─── EXTRACT ───

The snow leopard feeds on the Tibetan blue sheep-a peculiar animal itself and weirdly symbiotic with its predator. Their other predators are humans. Al tells me of leading an exhausted group into a village where he sees a small shop with two hanging legs of a blue sheep. He arranges to buy one to feed his famished crew.  Before handing it to him, the shop-keeper takes a big bite from the thigh. "Hey, that’s my meat!" Al exclaims, then stops when the man spits out a musket ball. He’ll use it again on the next hunt.
As impressed as I was by "The Snow Leopard," I never really understood what Matthiessen had achieved until I talked to Al about it. Part of the Dolpo mystique is its proximity to Tibet. As Al explains, Dolpo is geologically, culturally, and in some sense spiritually part of Tibet. Nepal is predominantly Hindu, but Dolpo is Tibetan Buddhist. It is the intersection of these two intertwining religions that lends the local monasteries their esoteric legends. Lamas have such renown that they infuse an entire town with their psyche and the local residents live and die within their spiritual shadow.

─── STORED ROWS ───

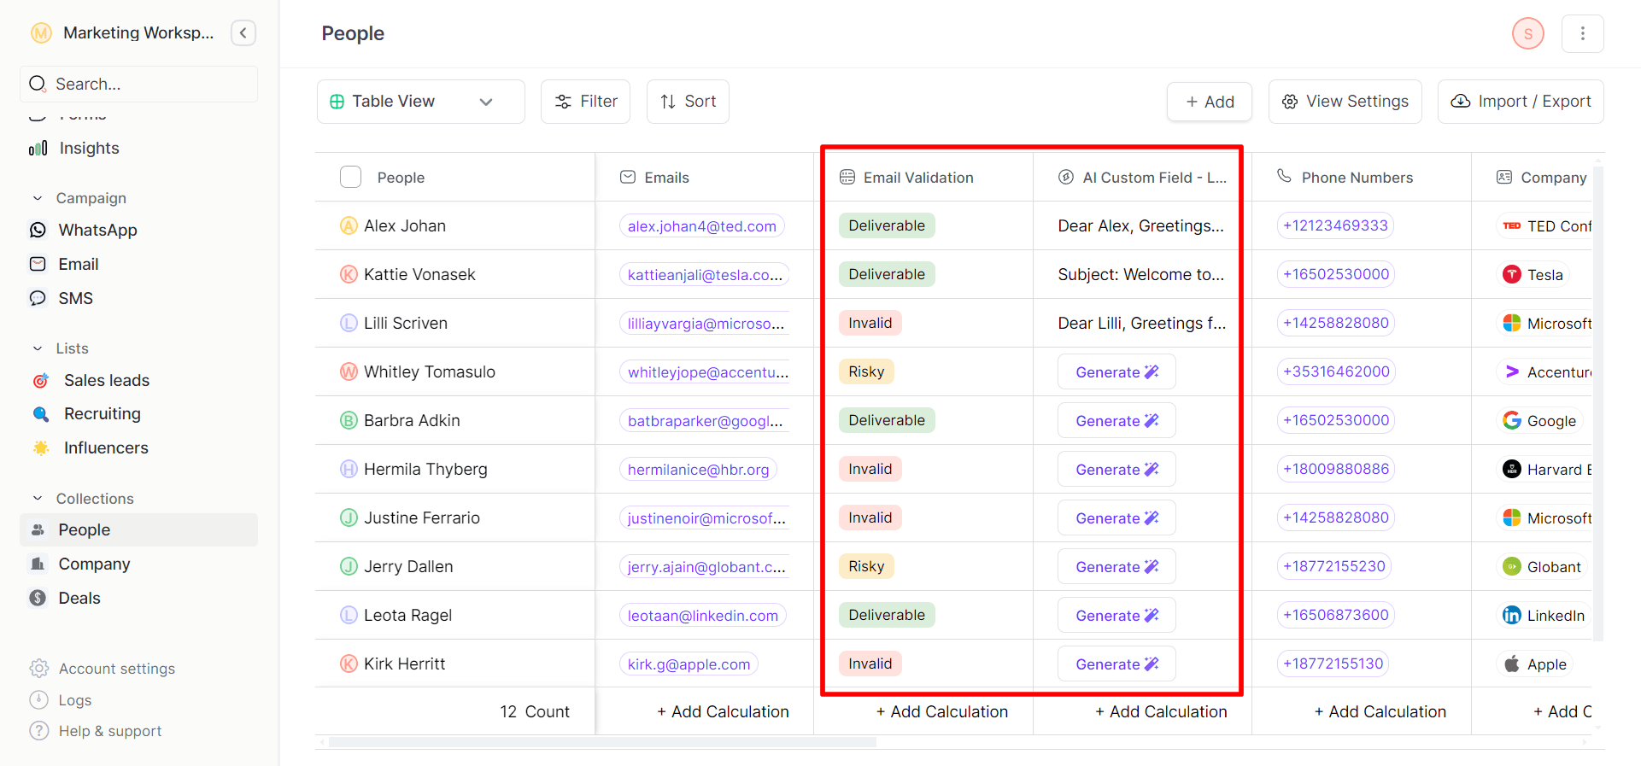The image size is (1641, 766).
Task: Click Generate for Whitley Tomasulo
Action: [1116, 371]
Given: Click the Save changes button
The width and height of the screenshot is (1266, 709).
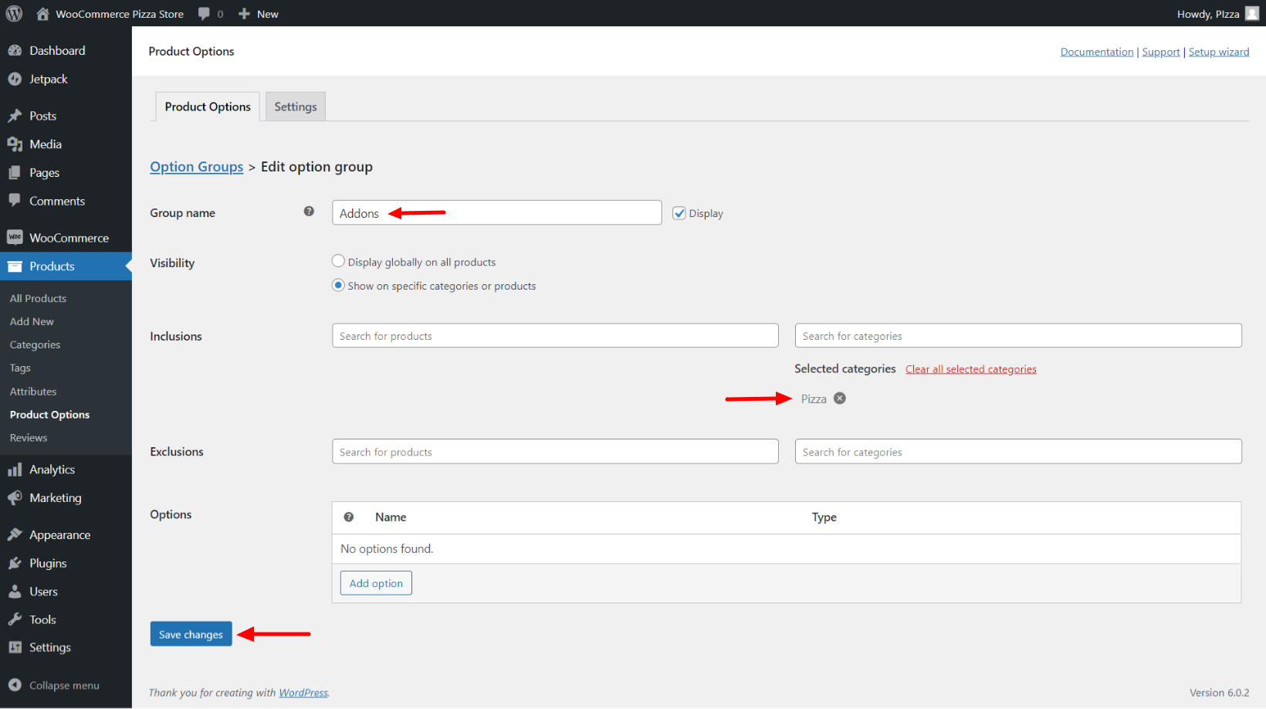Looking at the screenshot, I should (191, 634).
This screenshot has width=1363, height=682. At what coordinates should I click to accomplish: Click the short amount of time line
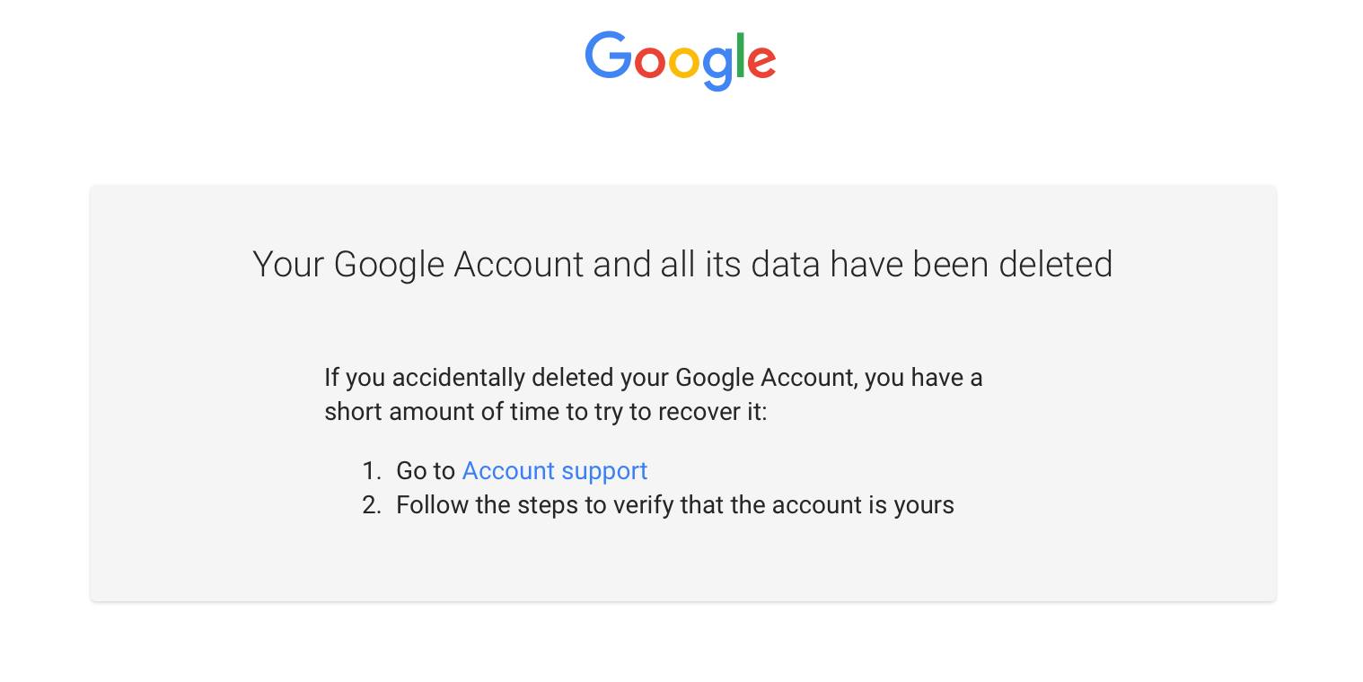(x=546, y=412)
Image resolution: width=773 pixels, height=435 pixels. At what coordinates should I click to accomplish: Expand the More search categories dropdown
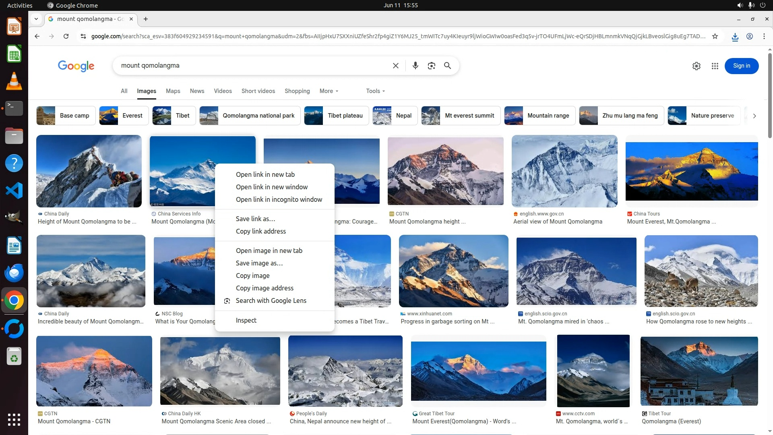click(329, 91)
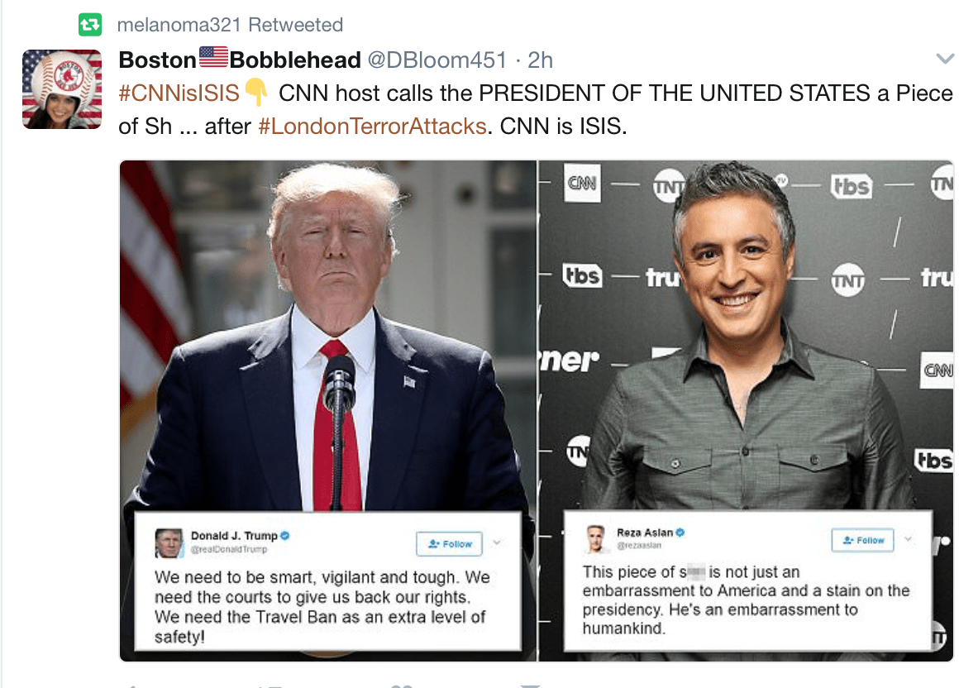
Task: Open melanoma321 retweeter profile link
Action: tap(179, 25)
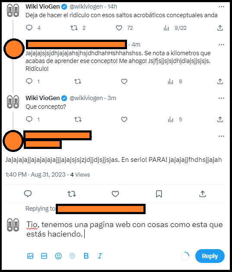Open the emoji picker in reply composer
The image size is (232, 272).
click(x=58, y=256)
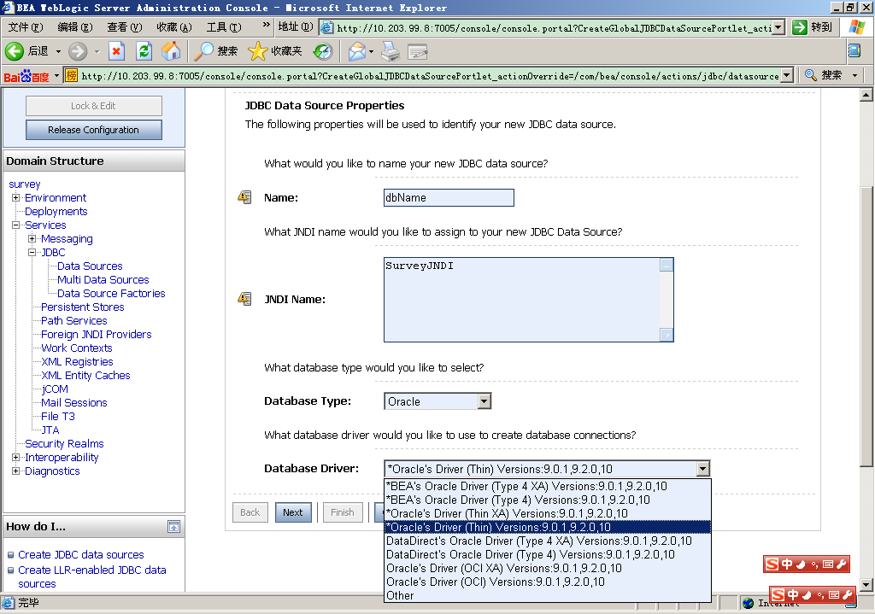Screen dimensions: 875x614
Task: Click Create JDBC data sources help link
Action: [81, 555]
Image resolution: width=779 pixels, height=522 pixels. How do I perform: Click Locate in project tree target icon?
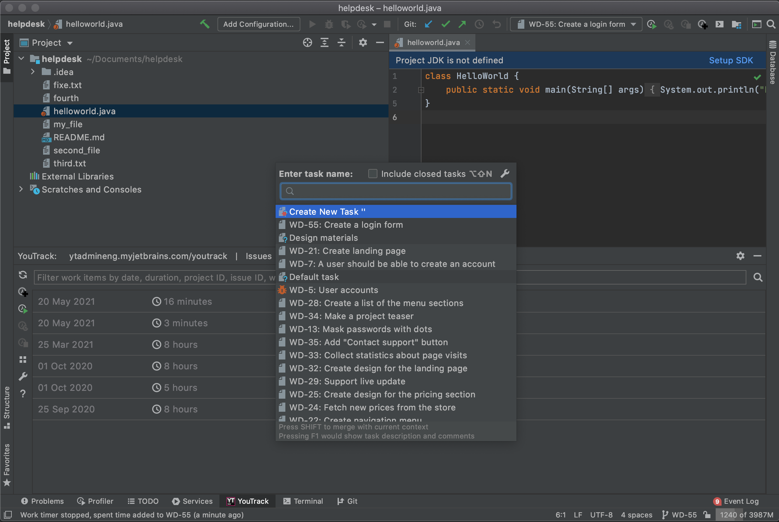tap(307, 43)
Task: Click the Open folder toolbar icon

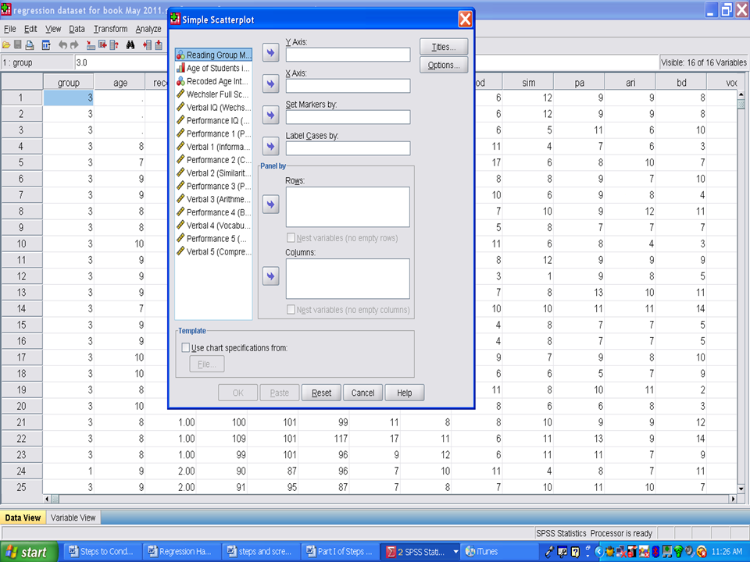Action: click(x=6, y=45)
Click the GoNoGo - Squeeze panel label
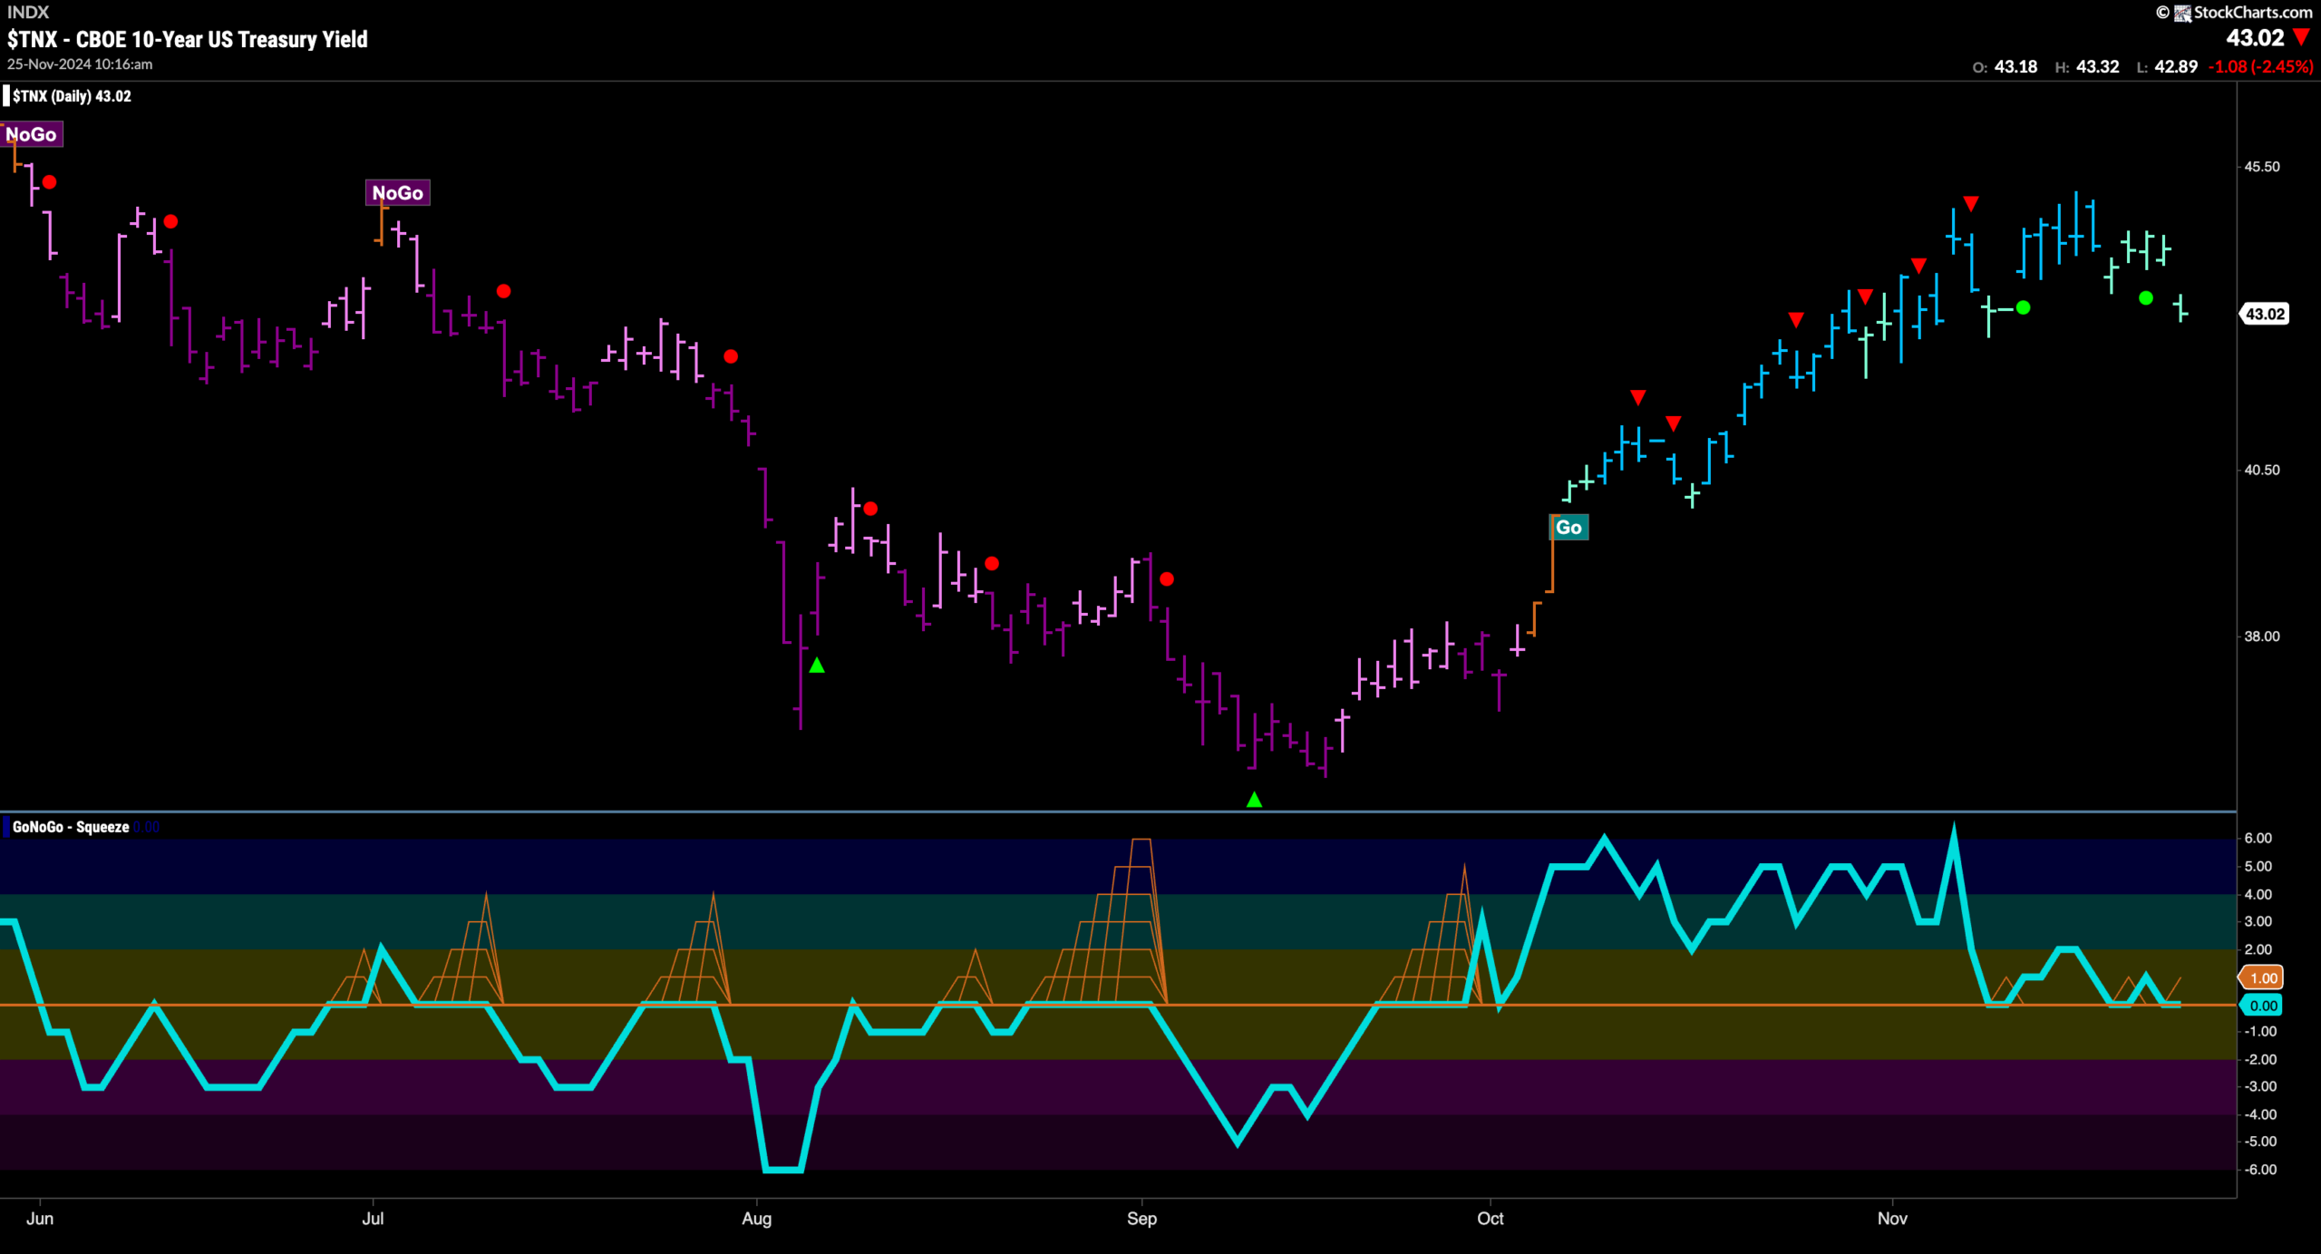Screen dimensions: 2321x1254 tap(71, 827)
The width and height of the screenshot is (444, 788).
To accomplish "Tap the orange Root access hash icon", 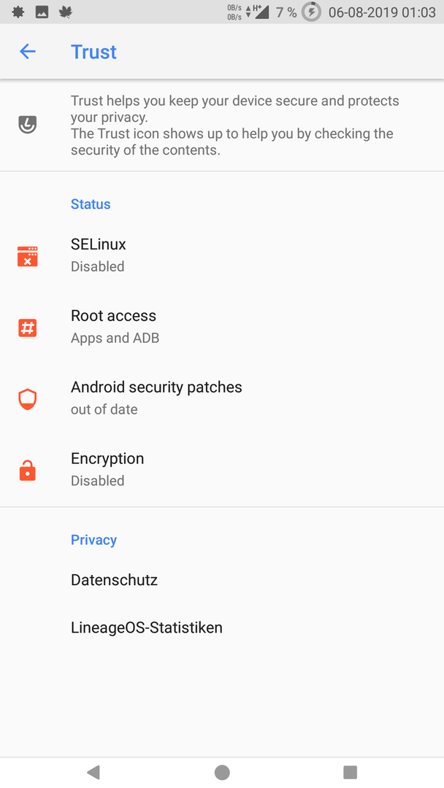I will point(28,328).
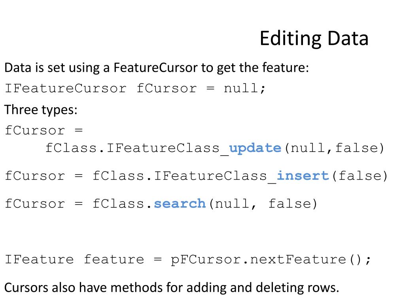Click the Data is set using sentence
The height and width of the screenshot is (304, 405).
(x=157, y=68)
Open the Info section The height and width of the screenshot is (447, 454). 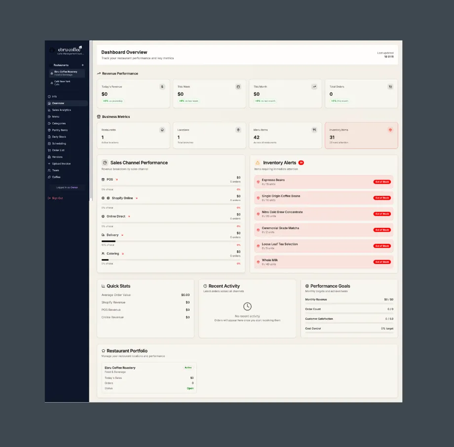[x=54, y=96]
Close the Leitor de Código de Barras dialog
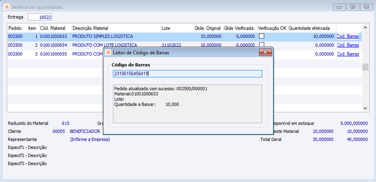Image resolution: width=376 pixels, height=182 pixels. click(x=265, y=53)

───

■ **SHORT EXERCISE 1**:
Please answer these questions about the Dolpo passage:
(a) What animal does the snow leopard feed on?
(b) What does the shopkeeper spit out after biting the thigh?
(c) Which religion predominates in Nepal, and which is followed in Dolpo?
■ **SHORT EXERCISE 2**:
Using the Dolpo passage, explain what gives the local monasteries their esoteric legends.

■ **EXERCISE RESULT 1**:
(a) The Tibetan blue sheep.
(b) A musket ball.
(c) Nepal is predominantly Hindu, and Dolpo is Tibetan Buddhist.

■ **EXERCISE RESULT 2**:
The legends come from the intersection of two intertwining religions. Nepal is predominantly Hindu, while Dolpo is Tibetan Buddhist.